光谱(optical spectrum)是一种电磁波,其波长用nm (1nm=10-9 m)表示。波长为400~760nm的光谱称为可见光谱(如太阳光和白炽灯光等),即可见的由红、橙、黄、绿、蓝、青、紫等颜色组成的复合光;波长为200~400nm的光谱称紫外光谱;波长短于200nm的光谱依次分别称为远紫外光谱、X射线和γ射线;波长长于760nm的光谱依次称为红外光谱、远红外光谱、微波和无线电波。用棱镜或光栅等分光器将复合光分成单色光的现象叫分光(光谱学,spectroscopy)。
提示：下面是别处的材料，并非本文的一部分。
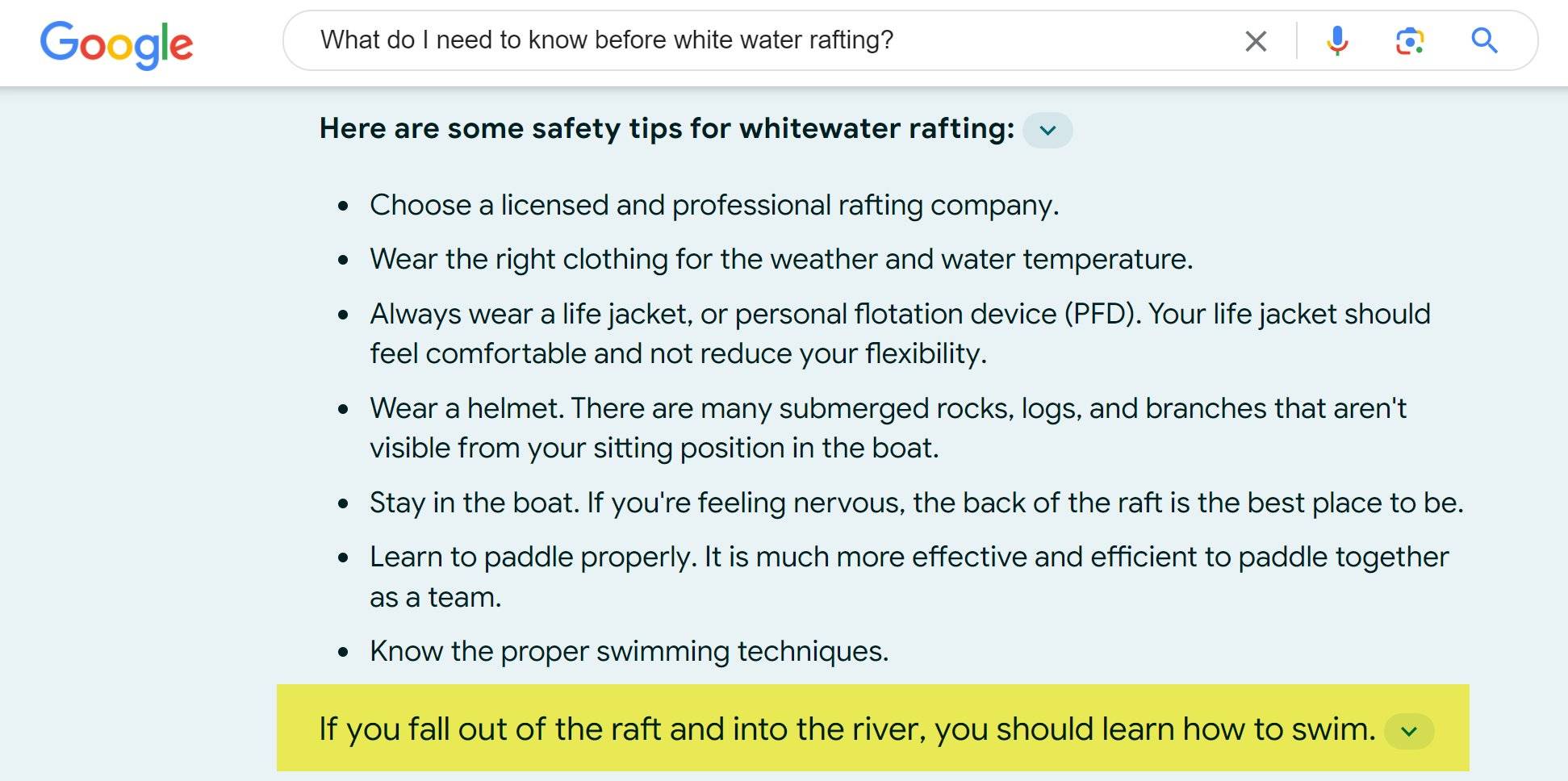This screenshot has width=1568, height=781.
Task: Click the "Know the proper swimming techniques" tip
Action: [629, 652]
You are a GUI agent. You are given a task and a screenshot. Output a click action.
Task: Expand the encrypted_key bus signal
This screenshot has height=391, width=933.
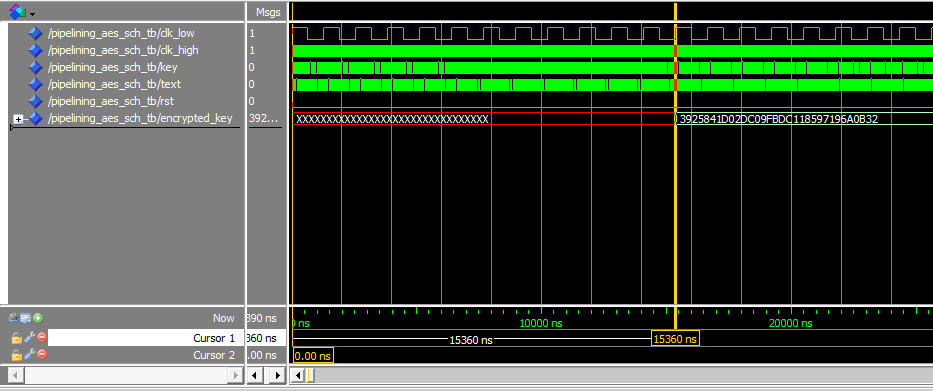[18, 120]
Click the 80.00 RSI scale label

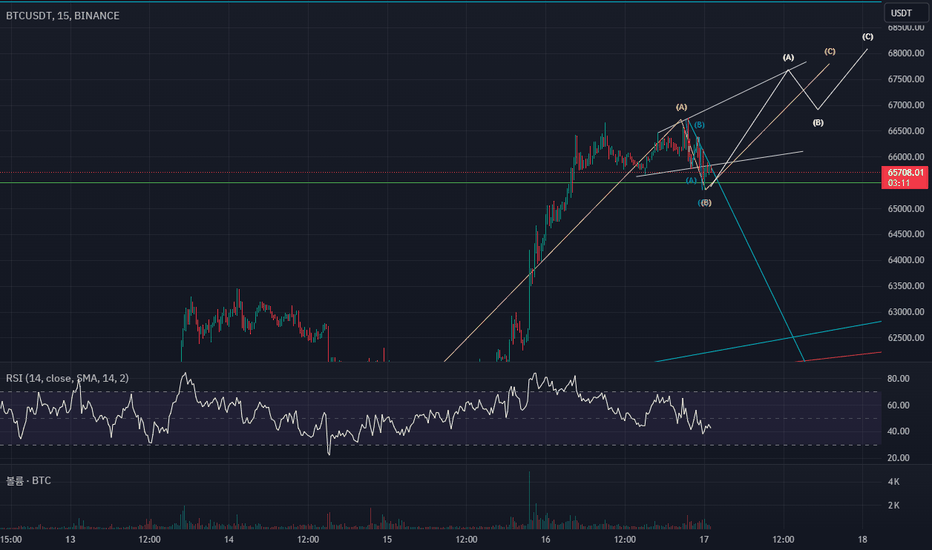[898, 379]
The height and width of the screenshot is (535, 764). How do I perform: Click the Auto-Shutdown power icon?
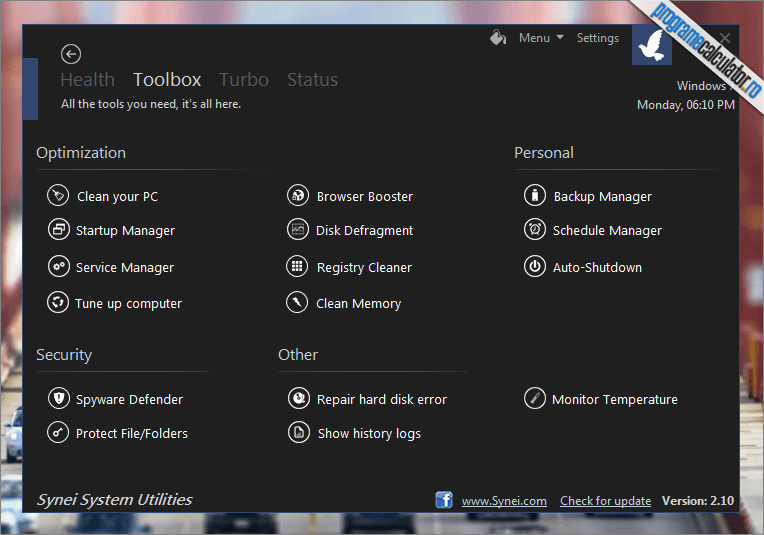coord(535,267)
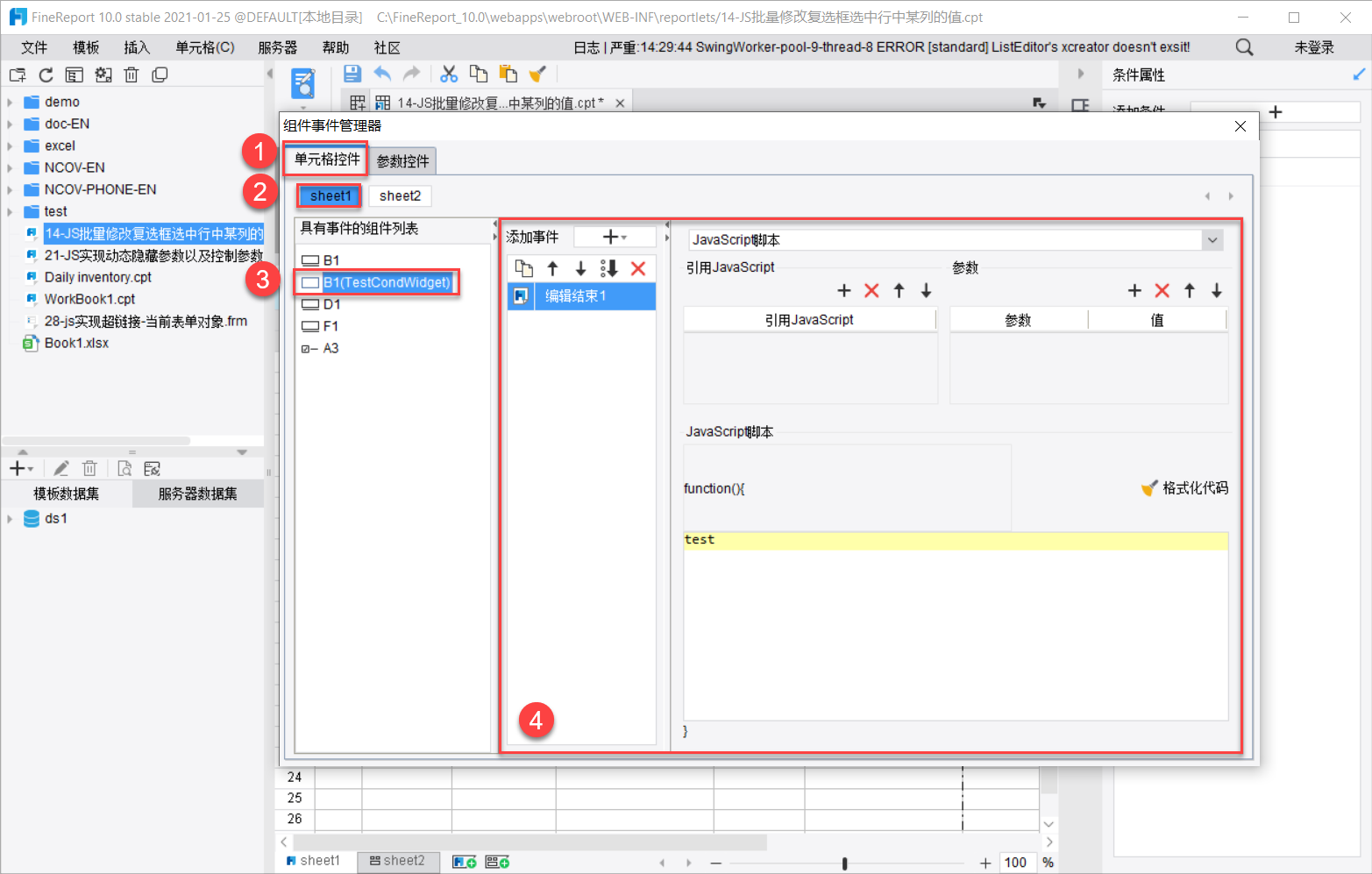Refresh the file tree
This screenshot has height=874, width=1372.
pyautogui.click(x=46, y=75)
如果让一束可见复合光穿透一装有有色溶液的玻璃杯再经棱镜分光后,其中某些单色光带变暗,即某些单色光被有色溶液选择性吸收,这种现象称吸收光谱(absorptive band)。吸收光谱的产生是由于溶液中物质的分子或原子受入射光照射时,其电子从基态跃迁至较高能级并吸收入射光的辐射能所致。吸收光谱也可发生于其他非可见光(紫外光或红外光等)。不同物质的分子和原子具有吸收不同光谱的特性,因此,可以利用物质的光谱特性和强度测定其含量。
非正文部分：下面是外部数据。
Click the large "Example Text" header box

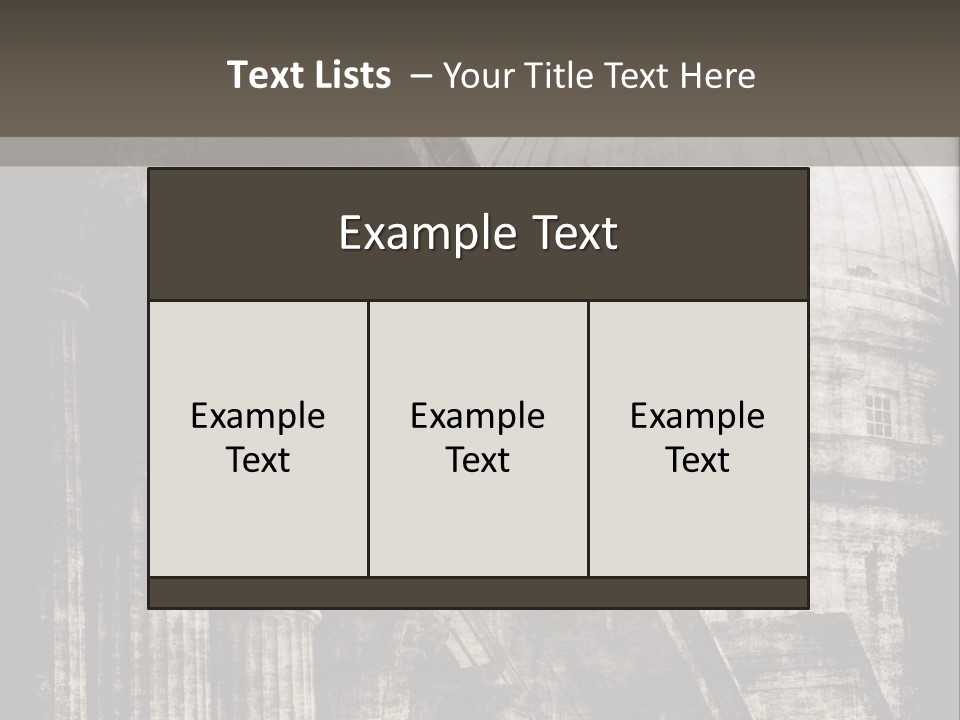(x=478, y=234)
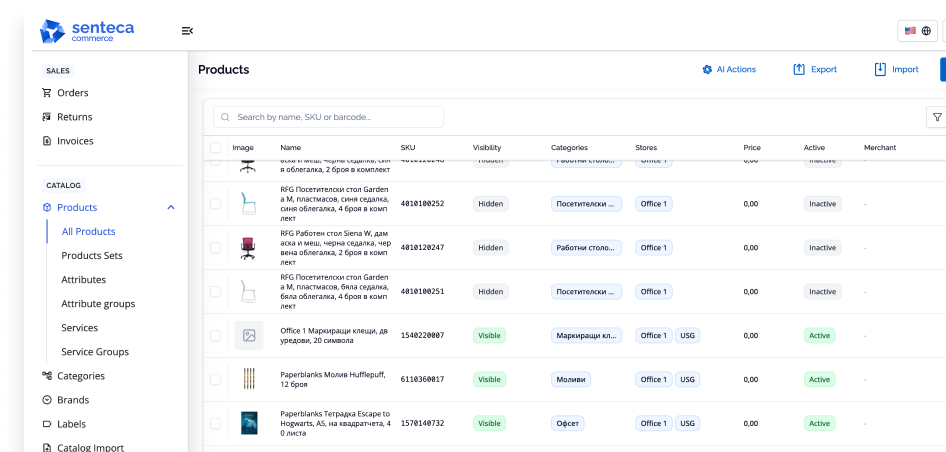This screenshot has width=946, height=452.
Task: Open the Categories tree icon
Action: pos(47,376)
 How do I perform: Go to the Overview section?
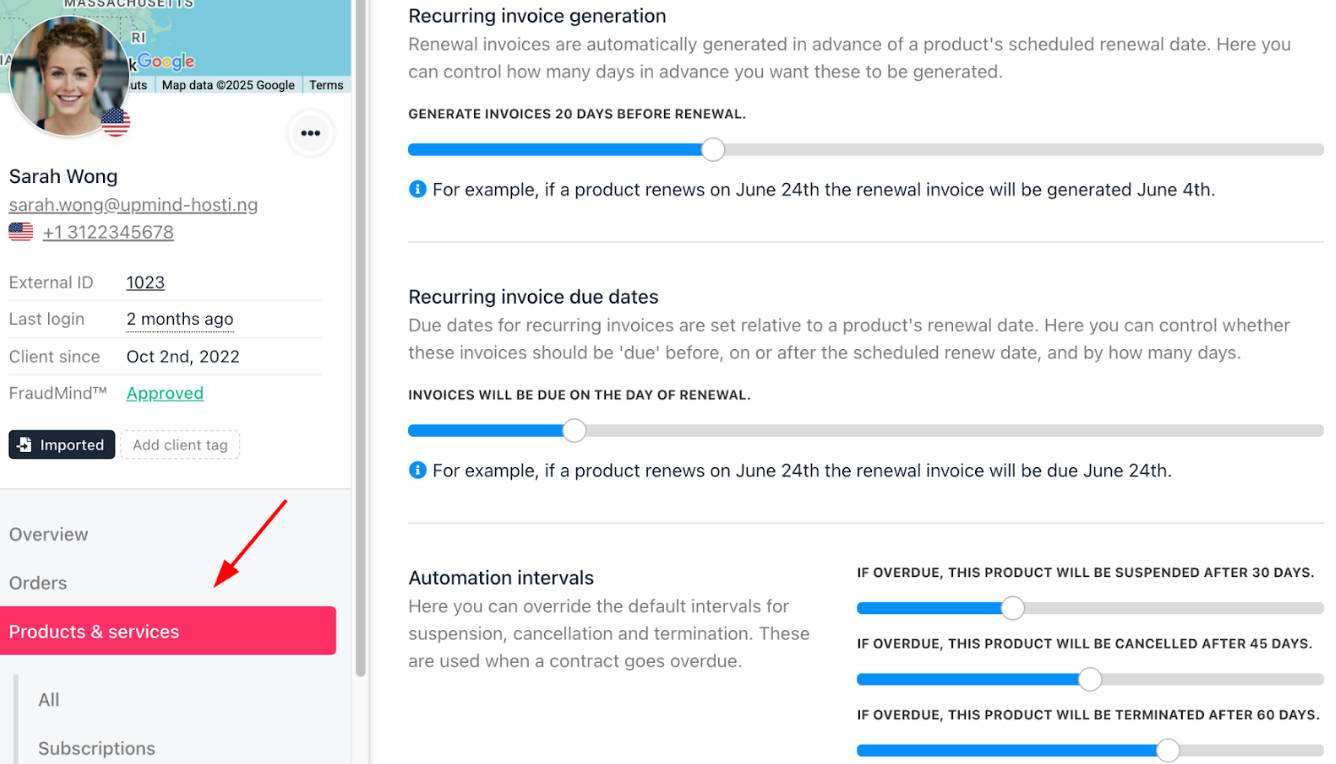pos(49,534)
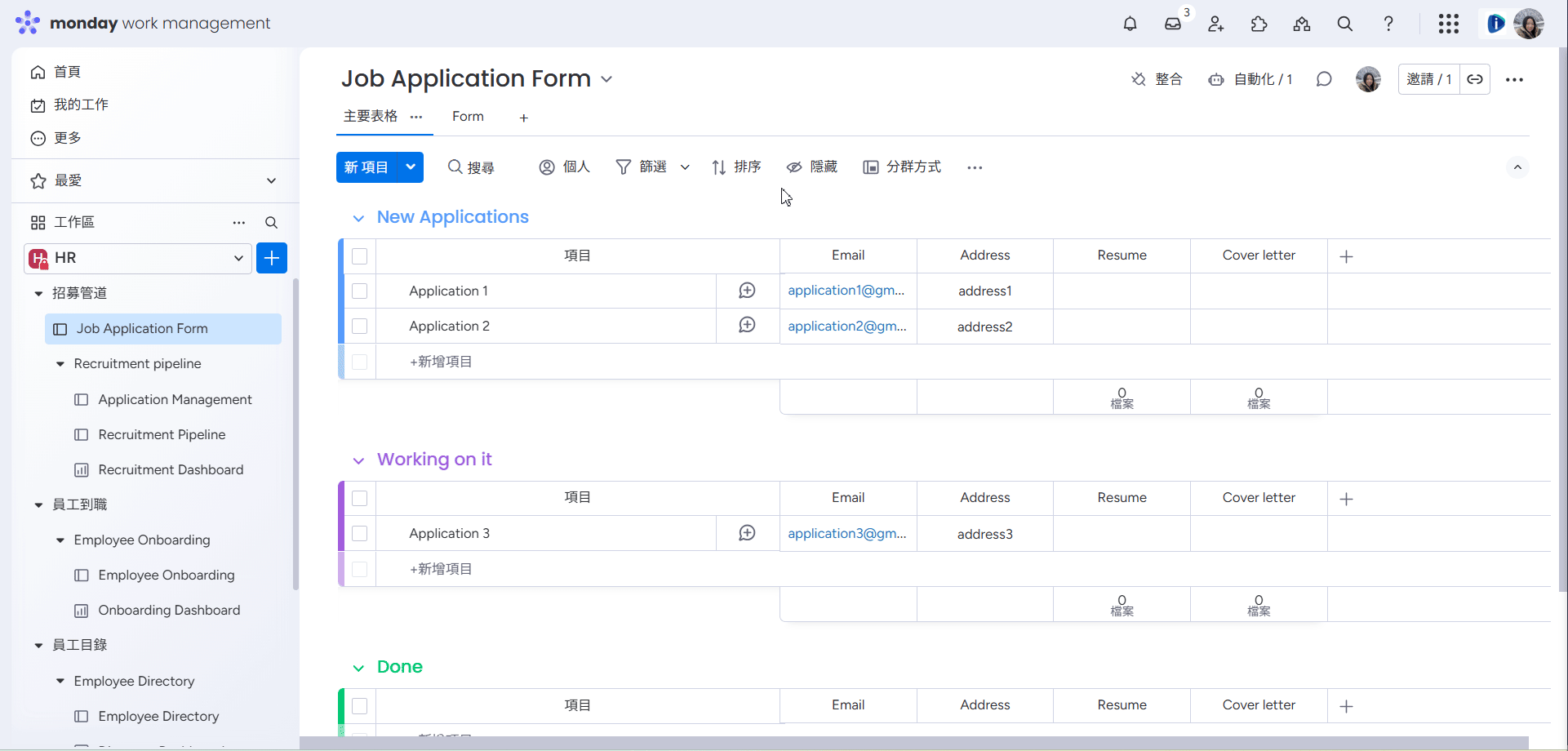Click the invite members icon in top bar
This screenshot has height=751, width=1568.
click(x=1216, y=24)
紫外光谱法是基于物质分子和原子吸收或发射光谱而建立的分析技术

紫外-可见光谱法属于吸收光谱法范畴,其理论基础是Lambert-Beer的光吸收定律,即某一波长的光穿过一匀质透明溶液时(下图),其中一部分被吸收,另一部分被散射和反射,透过光的强度(I)与溶液的液层厚度(b)、溶液的浓度(C)和入射光的强度(I0)有关。当I0一定时,b和C越大,则I越小;反之,当b和C一定时,I0越强则I也越强。这里I0和b可以是恒定的常数,则C与I在一定条件下成简单的反比关系,即溶液的浓度(C)越大,透过光的强度(I)越小;换言之,溶液的浓度越大,吸收光的强度越大,透过光的强度就越小。溶液吸收光的强度常用吸光度(A)表示,当条件一定时,A与上述各因素之间的关系可用A=log I0/I=abC表示(式中a为吸光系数,是与入射光波长和溶液性质有关的常数),这就是Lambert-Beer的光吸收定律,即溶液对入射光的吸收程度(A)与溶液的液层厚度和溶液的浓度的乘积成正比。当a和b为常数项时,在一定条件下,A仅与C成正比,通过测定溶液的A与参考品比较可求得待测物质的浓度。

溶液吸收光示意图

溶液吸收光示意图

溶液中物质的吸光系数(a)是吸收光谱的一个重要参数,它与物质的测定灵敏度密切相关,不同的物质具有不同的a。a是指溶液的液层厚度为1cm和物质的浓度为1mol/L时的吸光度,又称摩尔吸光系数(ε)。物质的ε越大,表示其对某波长(最大吸收波长)的光的吸收能力越强,即被检测的灵敏度就越高。如铁离子与硫氰酸盐的结合物ε为7000,而与亚铁嗪的结合物ε为27 900,后者约是前者的4倍,即后者的测定灵敏度比前者高3倍。了解待测物质分子的吸光系数对提高分析灵敏度至关重要。未知分子量的物质也可用百分浓度代替摩尔浓度,求出其百分吸光系数,同样可反映物质对光的吸收特性。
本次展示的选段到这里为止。